Stored data
########################################

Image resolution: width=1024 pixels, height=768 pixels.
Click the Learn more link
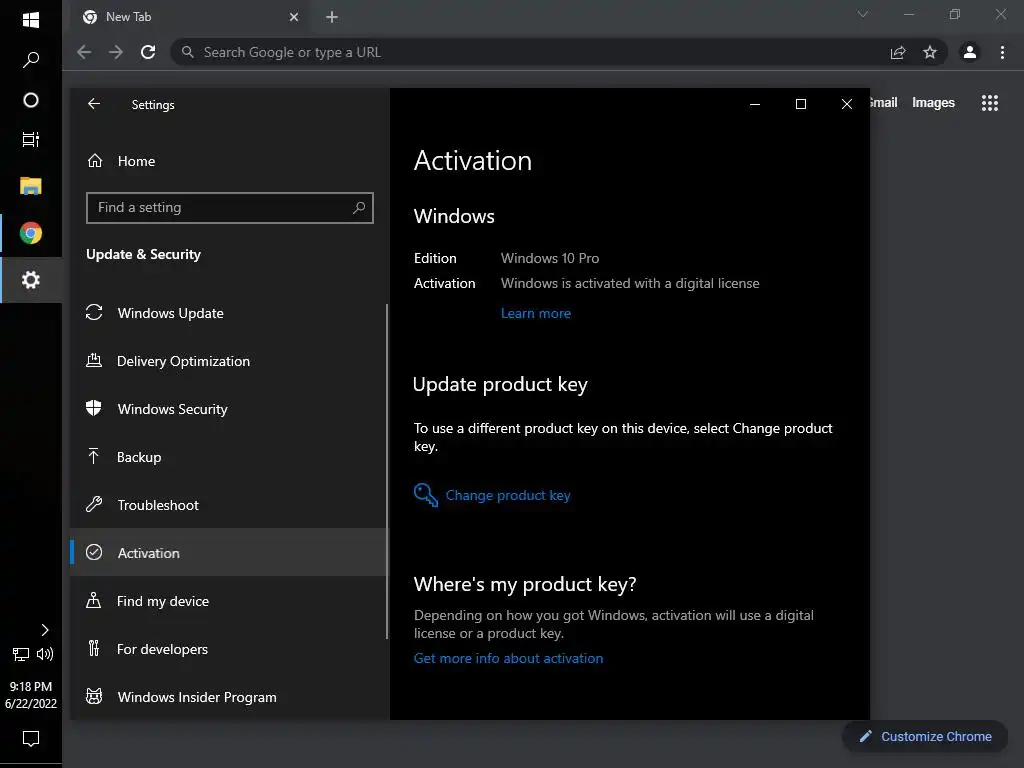point(536,313)
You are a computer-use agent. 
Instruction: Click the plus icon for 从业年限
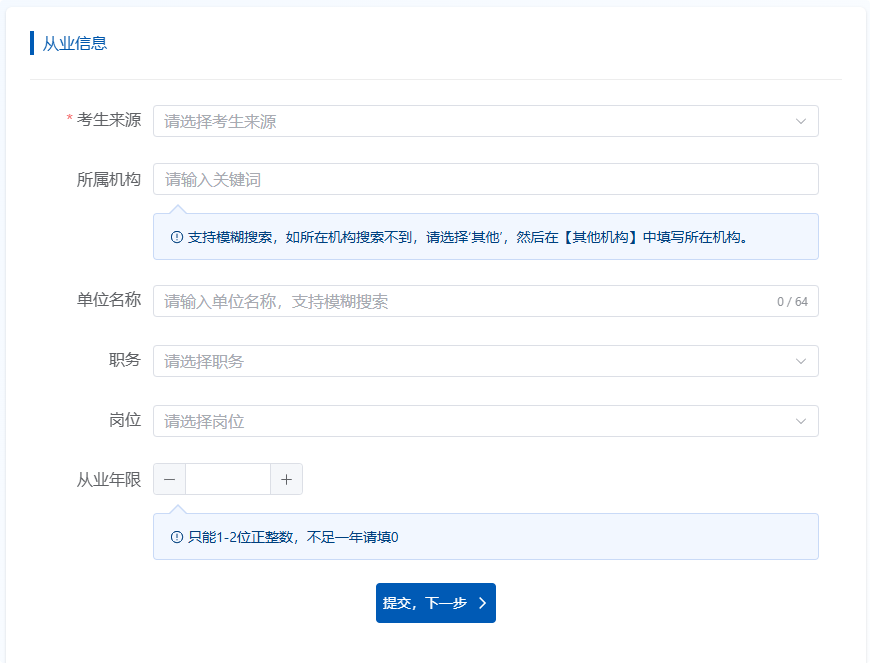286,480

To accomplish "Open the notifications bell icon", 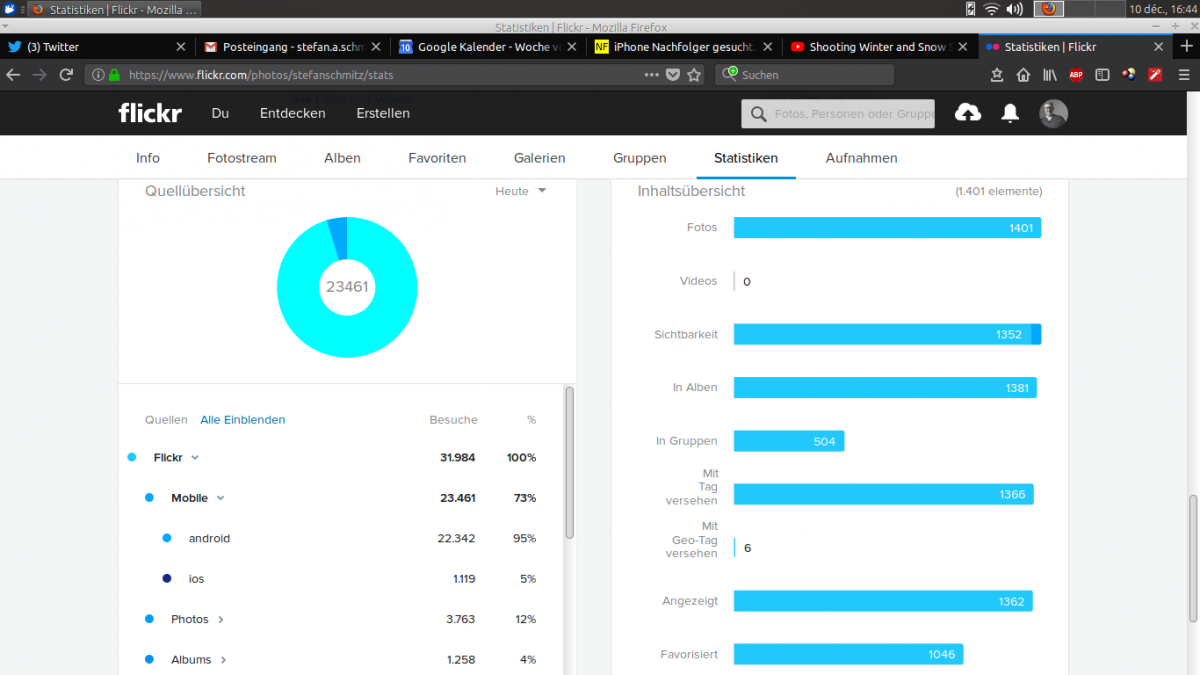I will (1010, 113).
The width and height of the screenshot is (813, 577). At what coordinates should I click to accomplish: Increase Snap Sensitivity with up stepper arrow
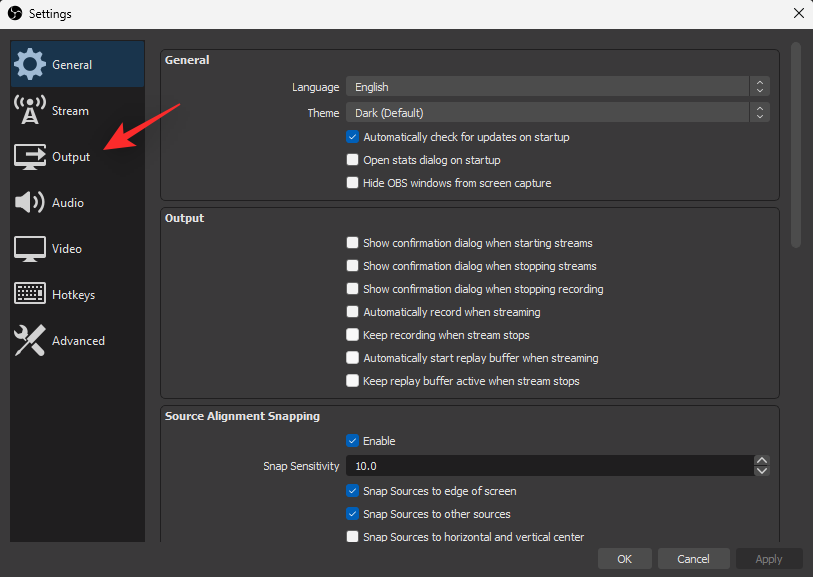[x=761, y=460]
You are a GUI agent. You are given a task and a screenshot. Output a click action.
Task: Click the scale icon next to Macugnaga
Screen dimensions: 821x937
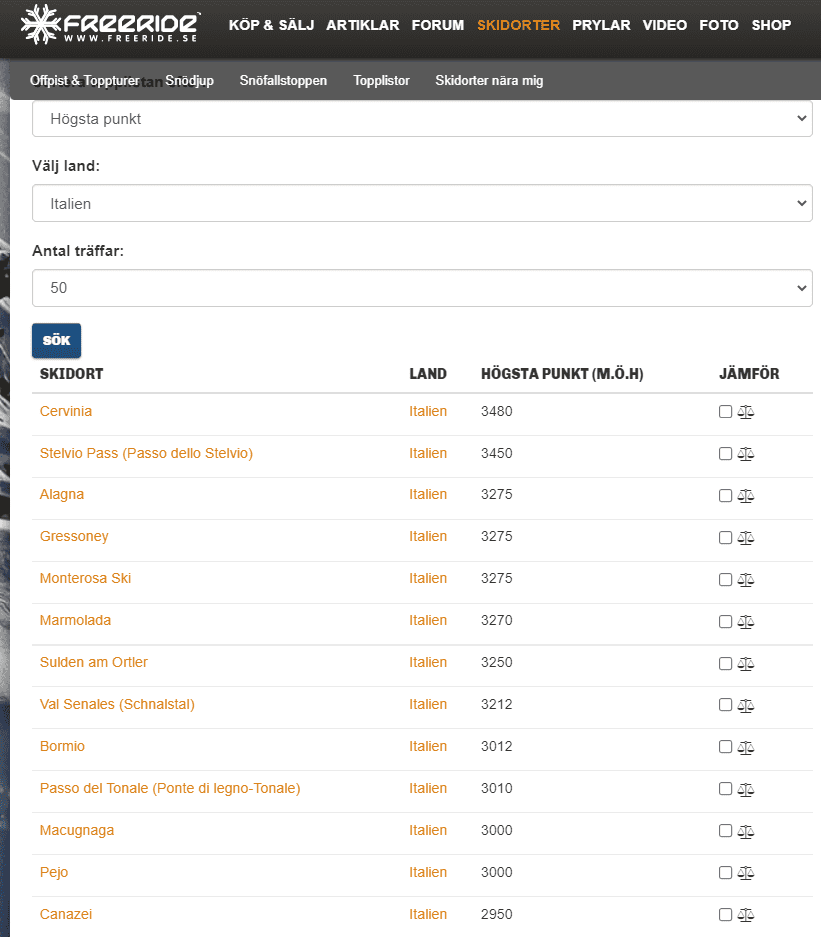(x=745, y=832)
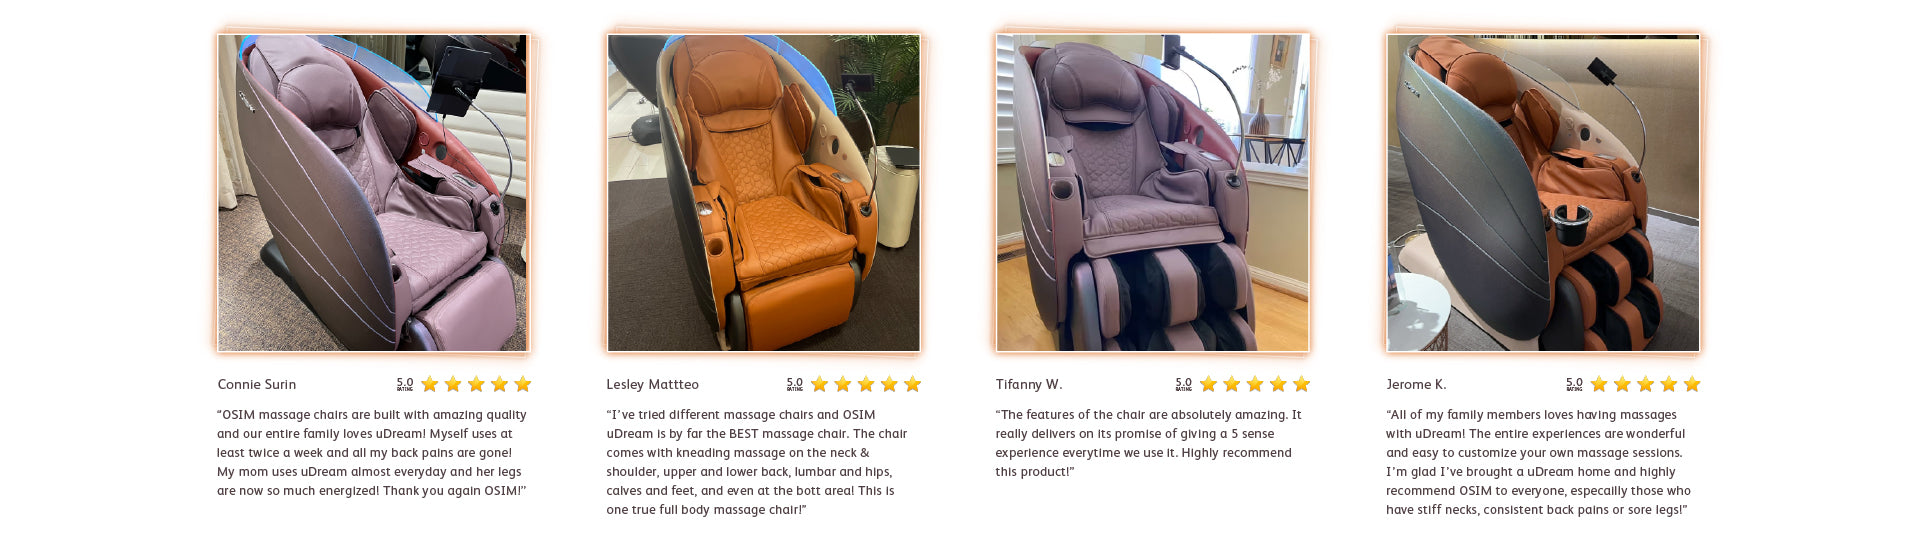This screenshot has width=1921, height=555.
Task: Select the reviewer name Tifanny W.
Action: pos(1029,384)
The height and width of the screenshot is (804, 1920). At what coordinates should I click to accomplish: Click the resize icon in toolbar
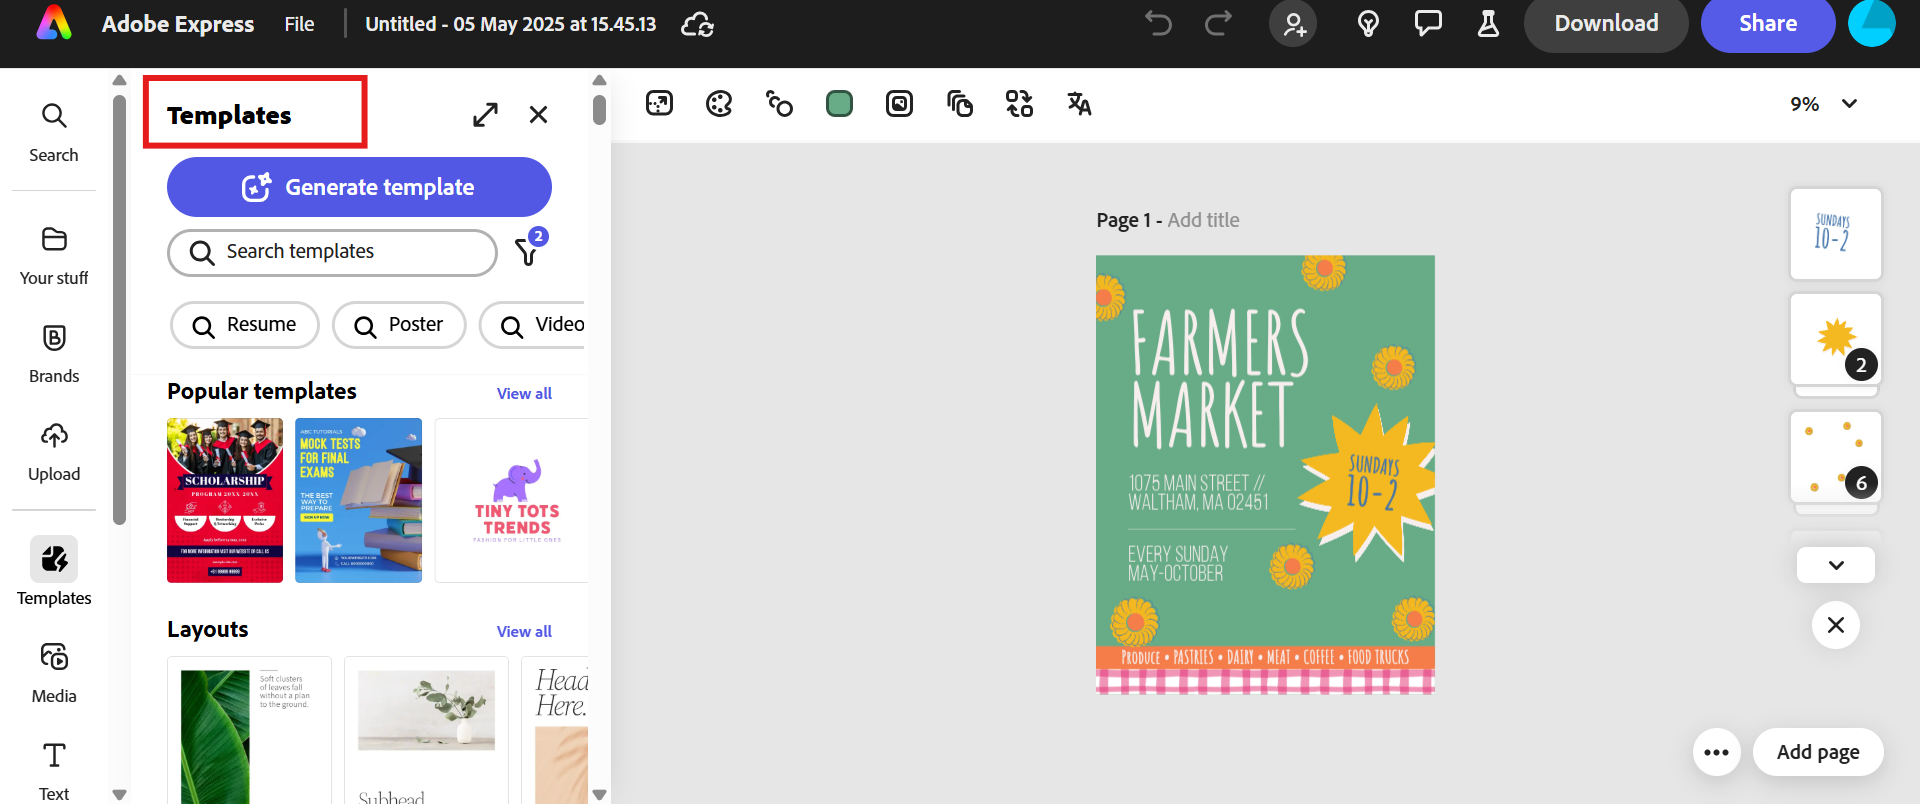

########################################

# PROBLEM STATEMENT:
The records are given above. Copy each line in them that holds "agent".

# ANSWER TO THIS EXERCISE:
You are a computer-use agent. 
You are a GUI agent. You are given a task and a screenshot. Output a click action.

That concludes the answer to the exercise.